__TASK REQUIREMENTS__
Please rewrite the rows below as a JSON list of strings, with one string for each line and any blank lines left out.
/---
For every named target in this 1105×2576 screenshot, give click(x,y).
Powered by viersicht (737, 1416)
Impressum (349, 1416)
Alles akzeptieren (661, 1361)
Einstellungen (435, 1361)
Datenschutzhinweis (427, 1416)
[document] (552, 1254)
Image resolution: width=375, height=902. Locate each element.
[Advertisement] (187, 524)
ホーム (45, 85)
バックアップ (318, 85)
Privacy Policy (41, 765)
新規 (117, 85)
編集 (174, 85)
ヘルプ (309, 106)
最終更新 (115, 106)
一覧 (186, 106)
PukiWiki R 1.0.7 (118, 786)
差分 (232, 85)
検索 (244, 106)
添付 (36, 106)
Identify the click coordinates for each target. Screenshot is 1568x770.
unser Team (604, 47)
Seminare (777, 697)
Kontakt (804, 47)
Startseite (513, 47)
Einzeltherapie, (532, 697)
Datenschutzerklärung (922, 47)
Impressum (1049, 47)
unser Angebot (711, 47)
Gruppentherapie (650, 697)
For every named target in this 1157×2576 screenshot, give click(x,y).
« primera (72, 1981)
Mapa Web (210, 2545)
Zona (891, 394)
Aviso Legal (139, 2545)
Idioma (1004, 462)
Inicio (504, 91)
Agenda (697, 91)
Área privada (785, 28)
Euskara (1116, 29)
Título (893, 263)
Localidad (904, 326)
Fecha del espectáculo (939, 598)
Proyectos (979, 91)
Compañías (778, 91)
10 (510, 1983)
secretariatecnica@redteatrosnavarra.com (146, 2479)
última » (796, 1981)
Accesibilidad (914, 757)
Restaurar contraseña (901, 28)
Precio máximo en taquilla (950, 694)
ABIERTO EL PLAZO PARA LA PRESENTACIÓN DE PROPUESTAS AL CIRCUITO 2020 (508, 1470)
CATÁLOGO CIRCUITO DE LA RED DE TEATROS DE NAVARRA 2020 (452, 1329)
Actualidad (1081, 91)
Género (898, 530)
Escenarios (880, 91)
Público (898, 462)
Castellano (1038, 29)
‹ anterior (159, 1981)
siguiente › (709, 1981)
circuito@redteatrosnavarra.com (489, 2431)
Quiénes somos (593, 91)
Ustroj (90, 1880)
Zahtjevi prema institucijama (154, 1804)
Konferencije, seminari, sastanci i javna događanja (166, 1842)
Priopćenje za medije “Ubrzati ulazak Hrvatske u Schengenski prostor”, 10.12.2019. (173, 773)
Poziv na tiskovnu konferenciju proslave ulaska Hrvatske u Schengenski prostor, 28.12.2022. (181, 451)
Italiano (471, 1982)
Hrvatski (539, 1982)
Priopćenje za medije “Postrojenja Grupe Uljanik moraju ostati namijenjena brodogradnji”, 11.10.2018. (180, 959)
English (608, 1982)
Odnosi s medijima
\---
__COMPLETED EXERCISE__
[
  "For every named target in this 1105×2576 screenshot, give click(x,y).",
  "Powered by viersicht (737, 1416)",
  "Impressum (349, 1416)",
  "Alles akzeptieren (661, 1361)",
  "Einstellungen (435, 1361)",
  "Datenschutzhinweis (427, 1416)",
  "[document] (552, 1254)",
  "Image resolution: width=375, height=902. Locate each element.",
  "[Advertisement] (187, 524)",
  "ホーム (45, 85)",
  "バックアップ (318, 85)",
  "Privacy Policy (41, 765)",
  "新規 (117, 85)",
  "編集 (174, 85)",
  "ヘルプ (309, 106)",
  "最終更新 (115, 106)",
  "一覧 (186, 106)",
  "PukiWiki R 1.0.7 (118, 786)",
  "差分 (232, 85)",
  "検索 (244, 106)",
  "添付 (36, 106)",
  "Identify the click coordinates for each target. Screenshot is 1568x770.",
  "unser Team (604, 47)",
  "Seminare (777, 697)",
  "Kontakt (804, 47)",
  "Startseite (513, 47)",
  "Einzeltherapie, (532, 697)",
  "Datenschutzerklärung (922, 47)",
  "Impressum (1049, 47)",
  "unser Angebot (711, 47)",
  "Gruppentherapie (650, 697)",
  "For every named target in this 1157×2576 screenshot, give click(x,y).",
  "« primera (72, 1981)",
  "Mapa Web (210, 2545)",
  "Zona (891, 394)",
  "Aviso Legal (139, 2545)",
  "Idioma (1004, 462)",
  "Inicio (504, 91)",
  "Agenda (697, 91)",
  "Área privada (785, 28)",
  "Euskara (1116, 29)",
  "Título (893, 263)",
  "Localidad (904, 326)",
  "Fecha del espectáculo (939, 598)",
  "Proyectos (979, 91)",
  "Compañías (778, 91)",
  "10 (510, 1983)",
  "secretariatecnica@redteatrosnavarra.com (146, 2479)",
  "última » (796, 1981)",
  "Accesibilidad (914, 757)",
  "Restaurar contraseña (901, 28)",
  "Precio máximo en taquilla (950, 694)",
  "ABIERTO EL PLAZO PARA LA PRESENTACIÓN DE PROPUESTAS AL CIRCUITO 2020 (508, 1470)",
  "CATÁLOGO CIRCUITO DE LA RED DE TEATROS DE NAVARRA 2020 (452, 1329)",
  "Actualidad (1081, 91)",
  "Género (898, 530)",
  "Escenarios (880, 91)",
  "Público (898, 462)",
  "Castellano (1038, 29)",
  "‹ anterior (159, 1981)",
  "siguiente › (709, 1981)",
  "circuito@redteatrosnavarra.com (489, 2431)",
  "Quiénes somos (593, 91)",
  "Ustroj (90, 1880)",
  "Zahtjevi prema institucijama (154, 1804)",
  "Konferencije, seminari, sastanci i javna događanja (166, 1842)",
  "Priopćenje za medije “Ubrzati ulazak Hrvatske u Schengenski prostor”, 10.12.2019. (173, 773)",
  "Poziv na tiskovnu konferenciju proslave ulaska Hrvatske u Schengenski prostor, 28.12.2022. (181, 451)",
  "Italiano (471, 1982)",
  "Hrvatski (539, 1982)",
  "Priopćenje za medije “Postrojenja Grupe Uljanik moraju ostati namijenjena brodogradnji”, 11.10.2018. (180, 959)",
  "English (608, 1982)",
  "Odnosi s medijima"
]